Hagrid doesn't always know what Harry, Ron, and Hermione are thinking 
or doing; neither would he have been in a position to know everything 
that the Marauders were willing to try.  He doesn't seem to have 
known that they were unregistered animagi, nor is it likely that he 
would have disapproved, since he himself clearly dabbles in 
unauthorized magic and experimental breeding.
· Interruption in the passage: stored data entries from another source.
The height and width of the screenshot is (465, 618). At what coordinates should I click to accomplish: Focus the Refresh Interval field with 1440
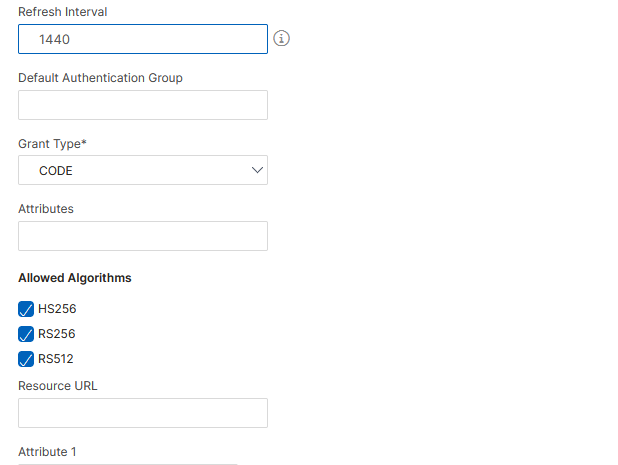coord(142,39)
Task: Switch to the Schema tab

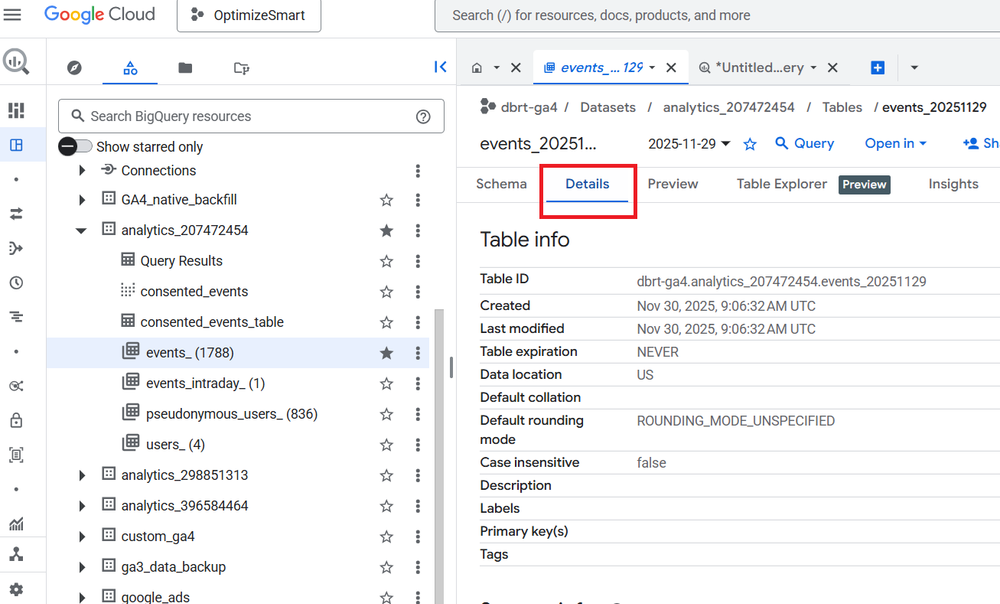Action: 501,184
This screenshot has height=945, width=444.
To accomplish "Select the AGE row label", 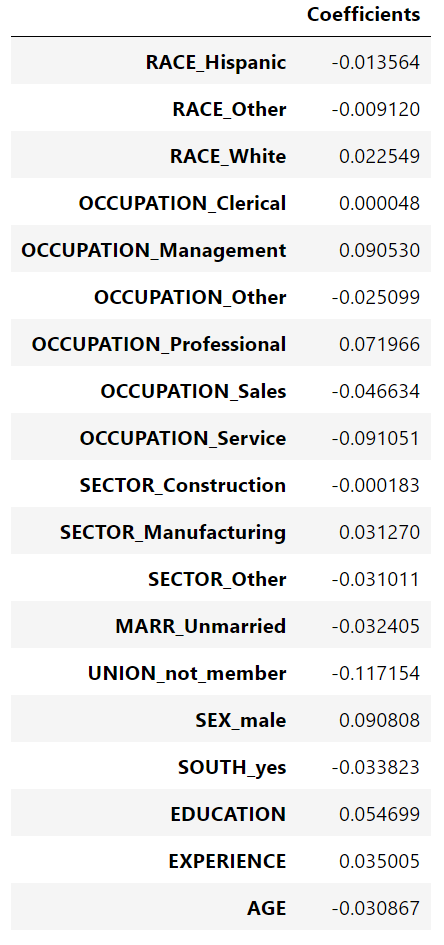I will tap(267, 908).
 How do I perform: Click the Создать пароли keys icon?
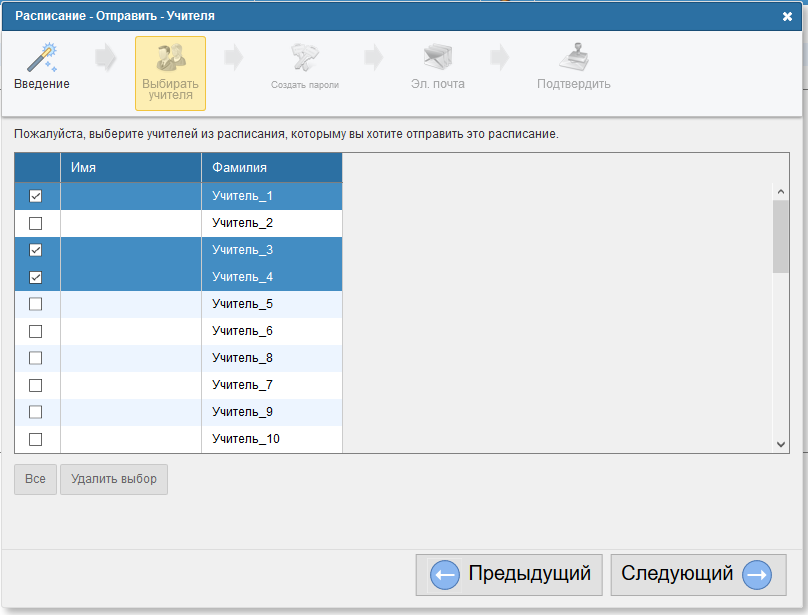coord(304,58)
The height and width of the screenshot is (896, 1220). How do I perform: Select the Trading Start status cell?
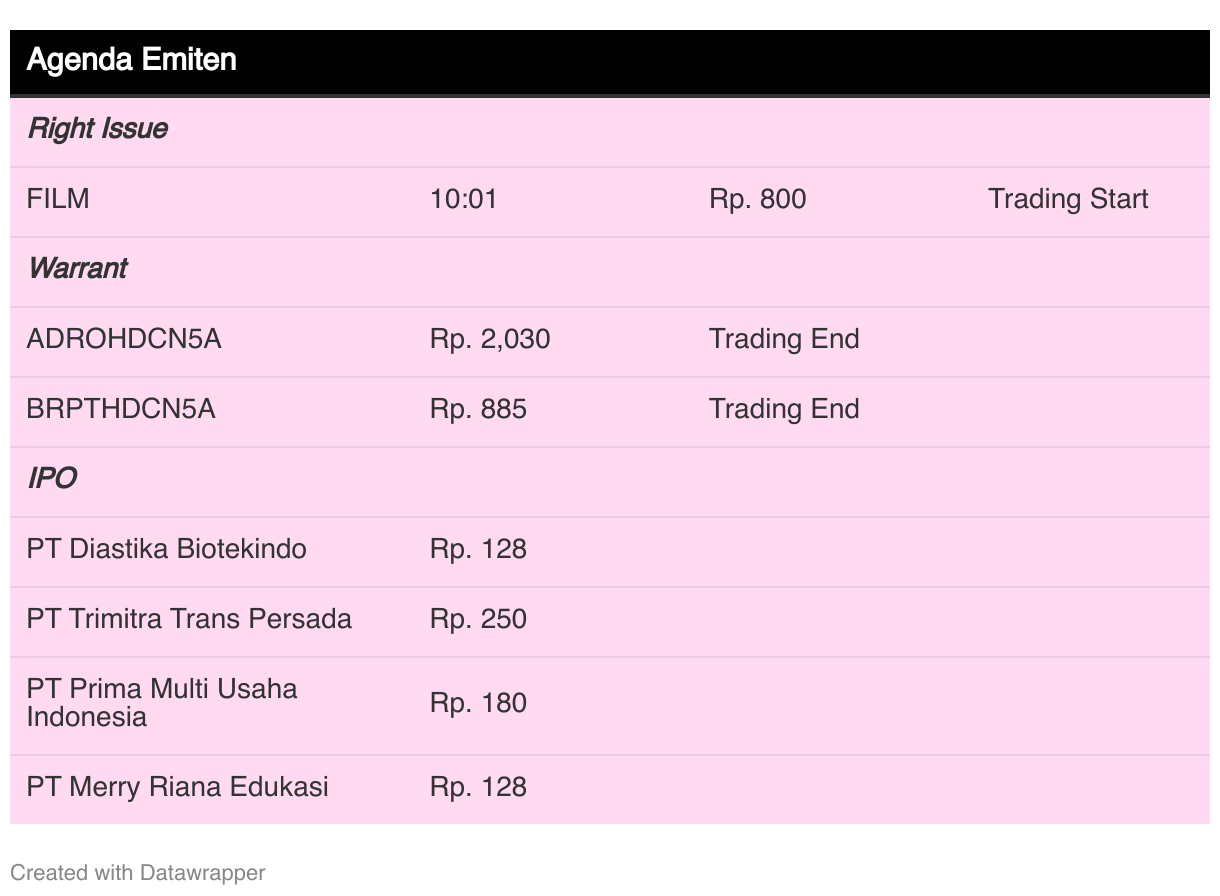1068,199
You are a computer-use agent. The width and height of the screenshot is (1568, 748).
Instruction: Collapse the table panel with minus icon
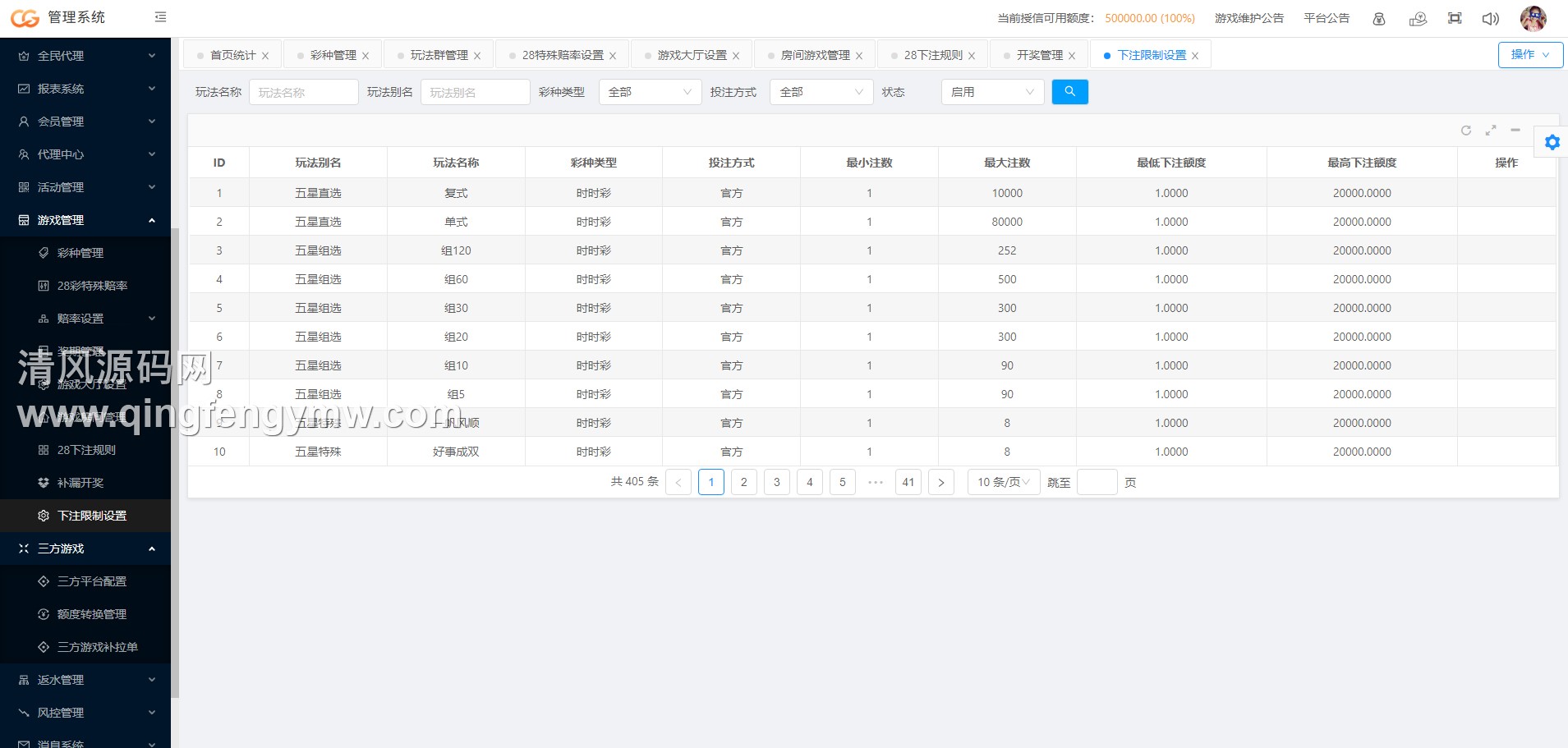(x=1515, y=131)
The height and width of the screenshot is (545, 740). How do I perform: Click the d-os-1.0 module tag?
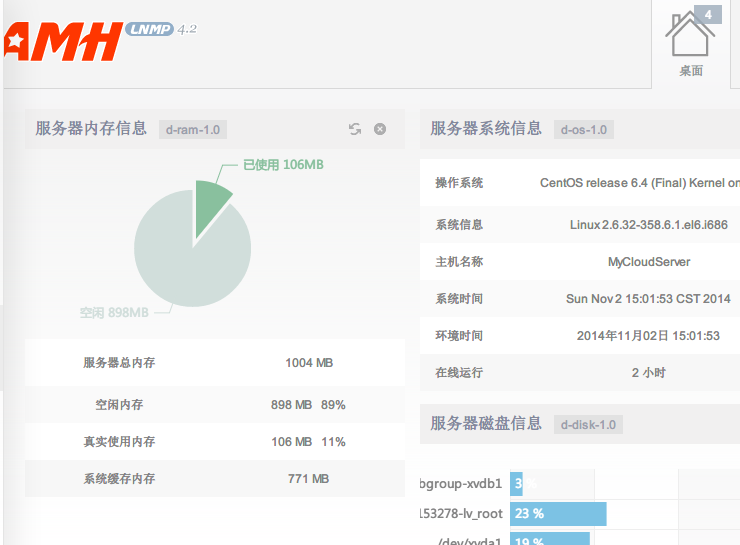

Nothing Black and Lupin say about their past is definitive.  They 
clearly gloss over what they perceive to have been youthful foibles, 
as evidenced by their delighted reminiscences upon hearing of Harry's 
viewing of Snape's memory in OotP.  Declaring hatred for the dark 
arts is right up there with Barty Crouch, Jr.'s declaration of his 
despite for death eaters that went unpunished after having been 
caught.  He is sincere, yet we, like Harry, are fools to take his 
words at their face value.

Timewise it does seem illogical that the Marauders would have had 
time to be courted by Voldemort before James matured sufficiently for 
Lily to be willing to date him.  What about after graduation and 
before marriage?  How many people stay with their high school 
sweethearts through their twenties?  Is it not just as likely that 
they went their separate ways, only to regroup at a later time?  
There is at present no canonical support one way or the other on this 
point.

I guess my point is that both agreeing and disagreeing seem like 
folly at this point in time.  There just isn't enough hard evidence 
outside the realm of personal testimonials at this point to declare 
absolutely that James and Sirius in particular were not susceptible 
to appeals to intellectual superiority for, as Gandalf said, "the 
good of lesser folk."  Such an appeal won many to Hitler's cause 
until he showed his true colors.  Those "lesser folk" tend to remain 
in the abstract for broad-minded intellectuals who nevertheless cross 
the street from homeless panhandlers and sneer at oily, greasy, 
dirty, foul-mouthed associates.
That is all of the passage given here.